I ran into this problem (or at least a related problem) a lot during the later levels. A lot of the kanji there rely on the mnemonics of kanji thought dozens of levels ago, but do not link to these mnemonics in any way. I guess this is a direct consequence of the seemingly arbitrary choice to not allow using kanji as components of other kanji. Which is doubly weird because as @Inserio noted all the connections are id based, so you could just mix and match ids in the same data structure if you put a bit of effort into updating the code using these values.
A less nice, lower effort solution would be to just include a hyperlink in the note section of these kanji radicals, because any information or link is better than the current “you should already know this because you reviewed this a couple times two years ago”
Hey! I made a request for this to pass on to engineering. I know that’s probably not the answer you want.
As other people mentioned (and probably articulate better me) it is a matter of the data modeling and order. For 京, The kanji is made up of lid + mouth + small. The radical is made up of the kanji.
So in the system, 京 radical is not found in the kanji. Lid, mouth, and small are.

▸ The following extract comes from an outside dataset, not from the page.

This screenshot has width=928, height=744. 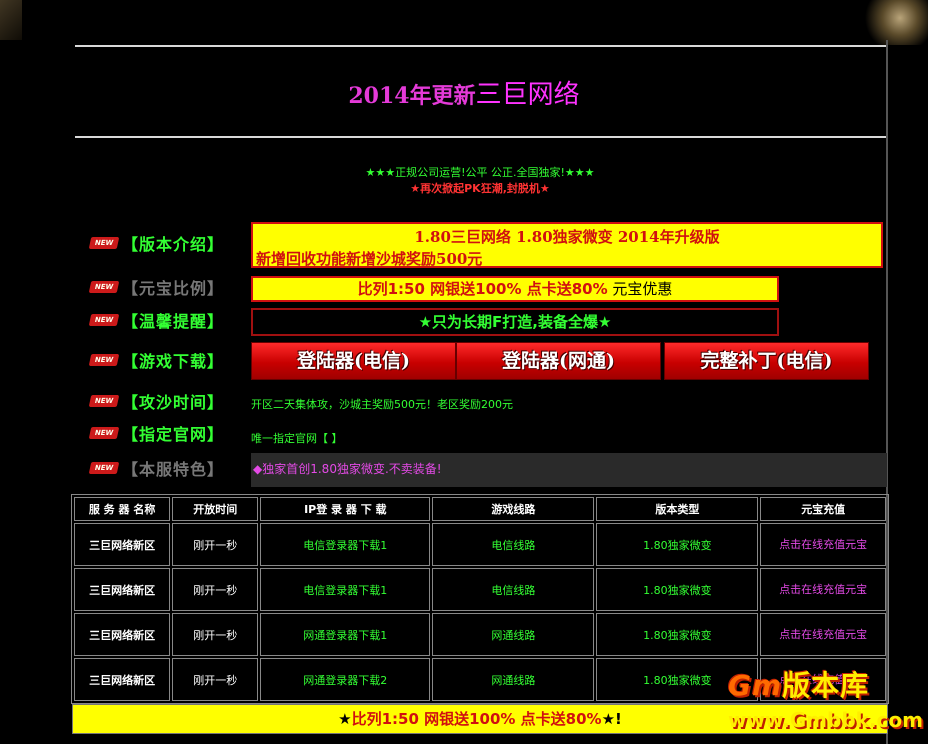 What do you see at coordinates (174, 288) in the screenshot?
I see `label-text: 【元宝比例】` at bounding box center [174, 288].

All that said, that doesn’t mean it can’t be in that list. It is more convenient for reference purposes to have it there. It’s a valid suggestion, and if implemented I’d make use of it myself!

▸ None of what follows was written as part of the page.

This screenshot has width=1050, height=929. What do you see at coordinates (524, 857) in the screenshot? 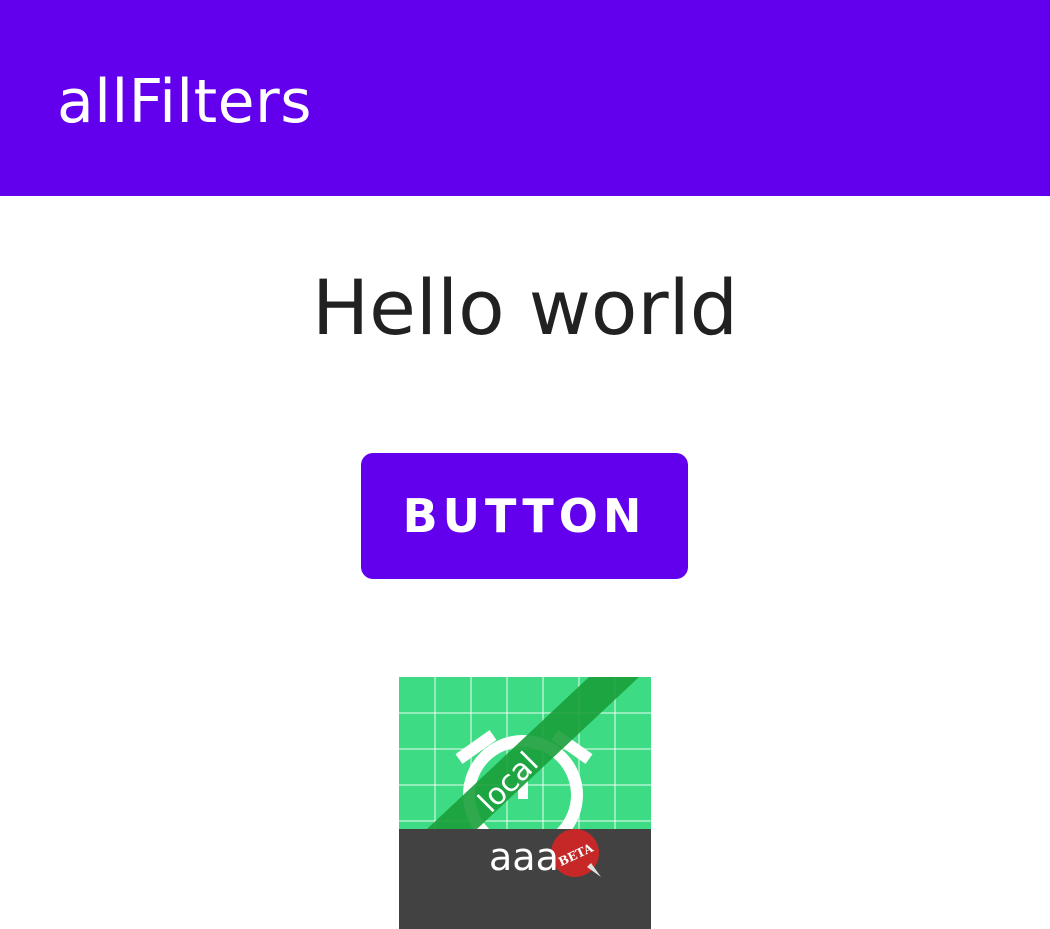
I see `icon-name-label: aaa` at bounding box center [524, 857].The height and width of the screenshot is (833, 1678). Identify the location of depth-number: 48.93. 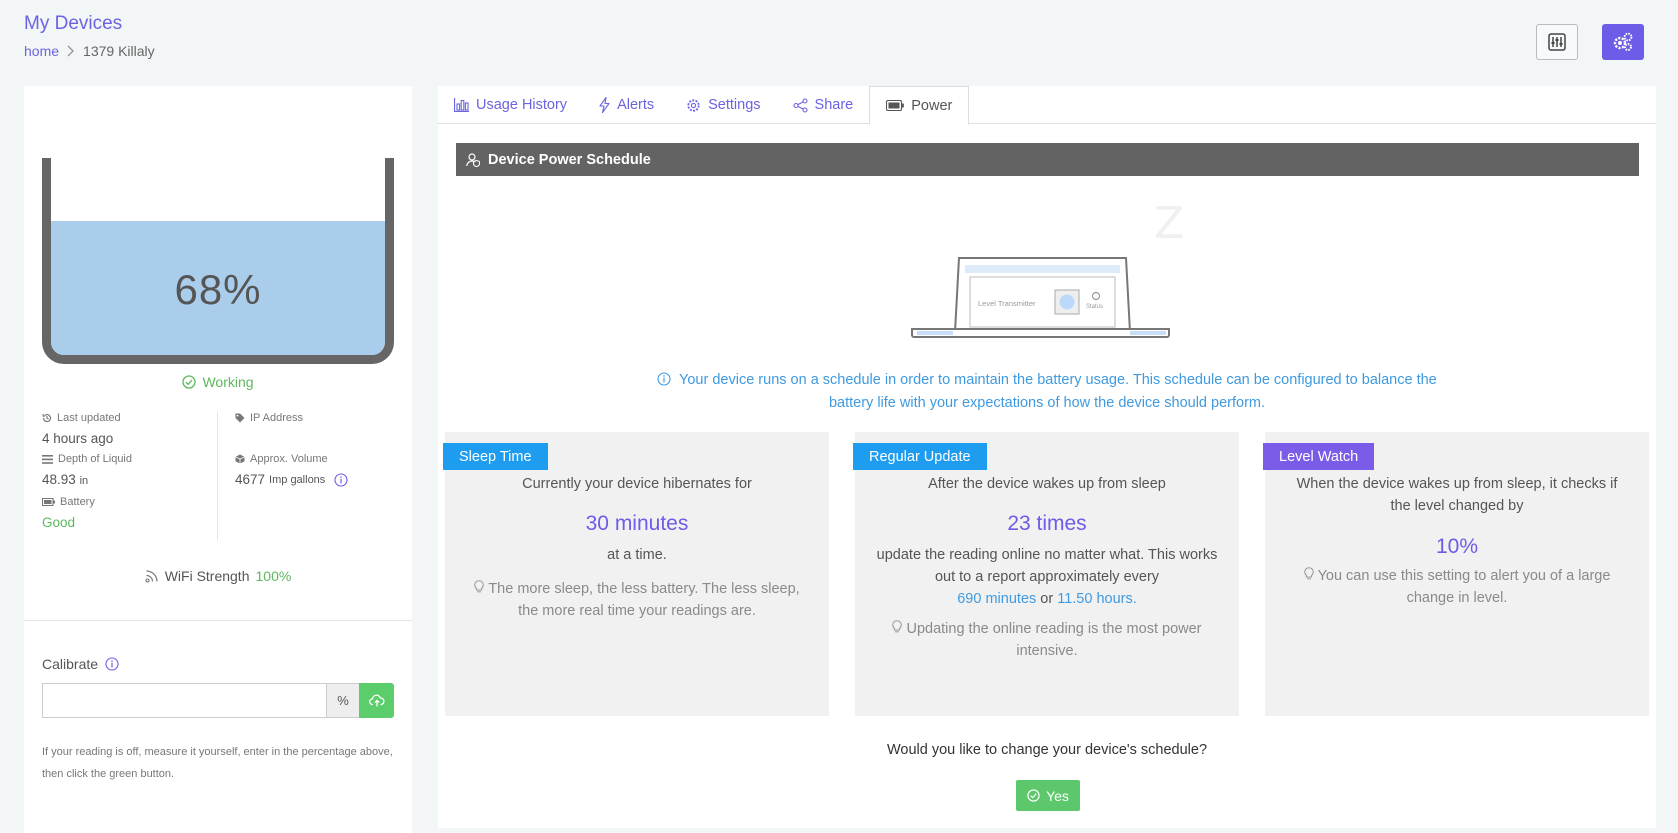
(59, 480).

You wouldn’t really have to store any of this in the database, you could pre-bake this and store it straight into the code or calculate it on startup, it’s just a dictionary with a few thousand entries. If you really want to make it dynamic, just add a new table somewhere and store it there, but frankly I wouldn’t do that myself. It’s completely static data that’s updated maybe every other month when the team decides to make content changes, so just restart the program when it happens.

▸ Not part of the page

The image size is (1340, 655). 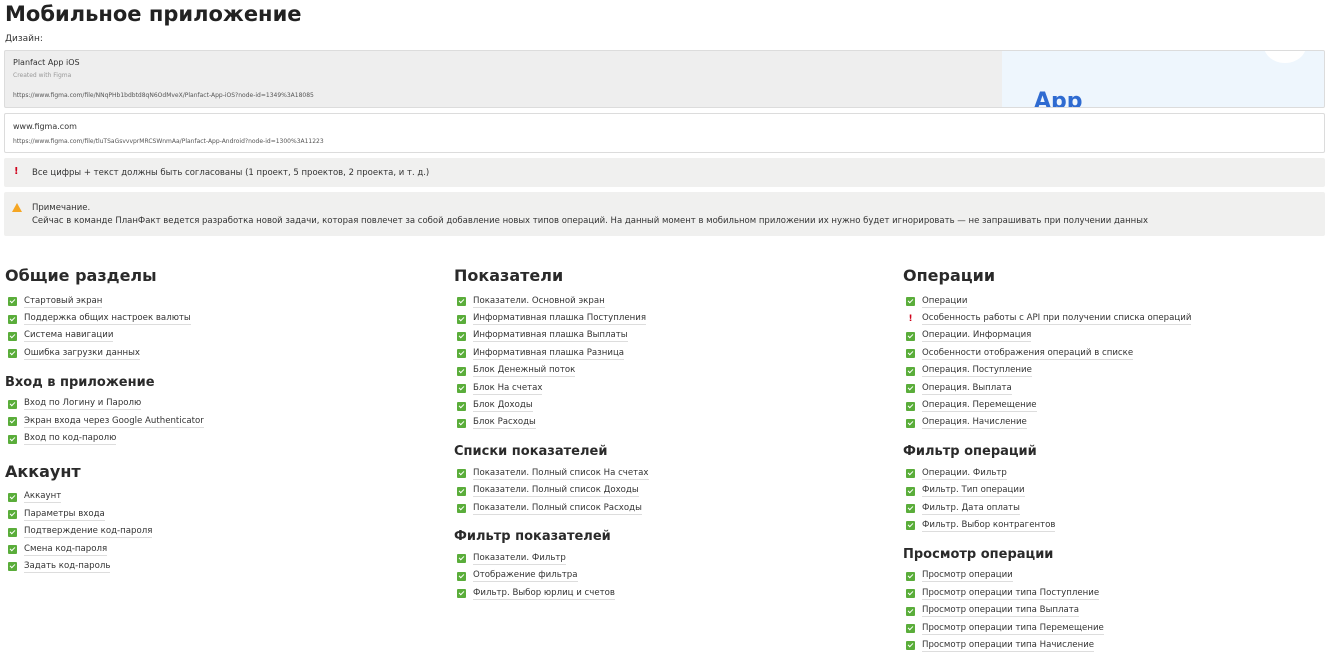 What do you see at coordinates (964, 474) in the screenshot?
I see `page-link: Операции. Фильтр` at bounding box center [964, 474].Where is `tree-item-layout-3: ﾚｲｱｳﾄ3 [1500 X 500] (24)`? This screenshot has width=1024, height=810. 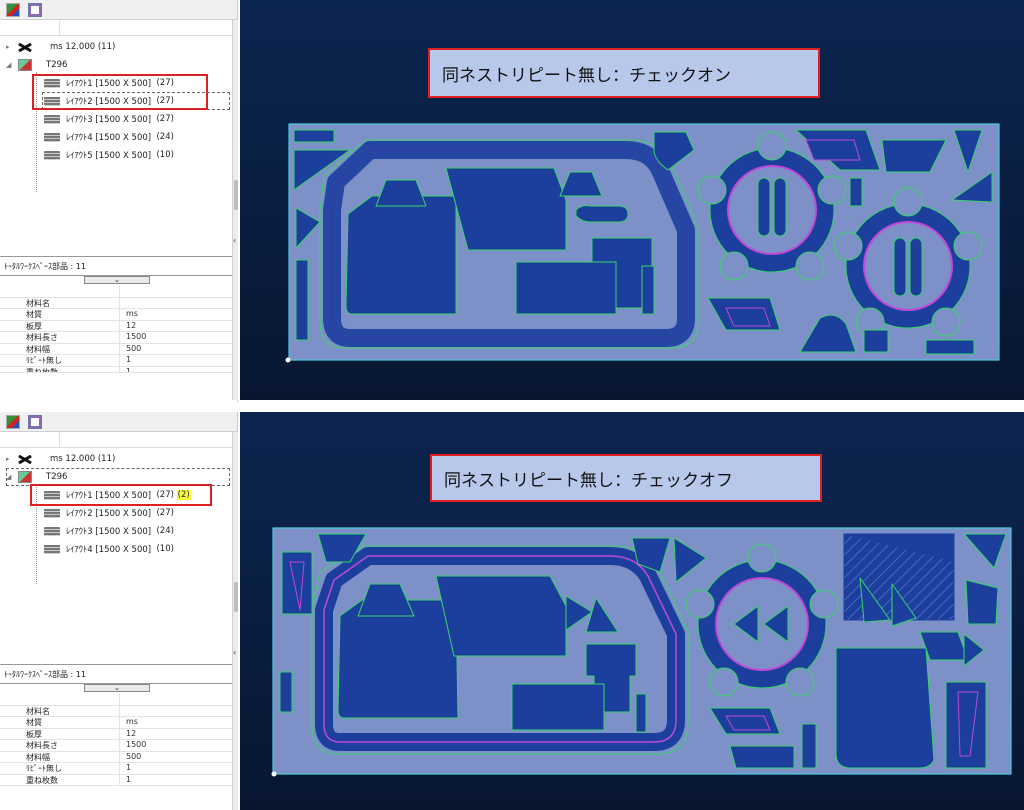 tree-item-layout-3: ﾚｲｱｳﾄ3 [1500 X 500] (24) is located at coordinates (109, 531).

For reference I have a very dirty python script that takes the WaniKani kanji data, cross-references it with kanjidic, a custom “synonym” list containing ~2000 entries and keisei data (to find phonetic siblings recursively), loads my own additional kanji and vocab, adds furigana and then dumps all that into an sqlite Anki deck. It runs in 1.2s on my rather outdated computer.
WK’s dataset is really not significant. The missing (and removed) features are missing because the team doesn’t want to implement them, not because it’s a huge technical undertaking.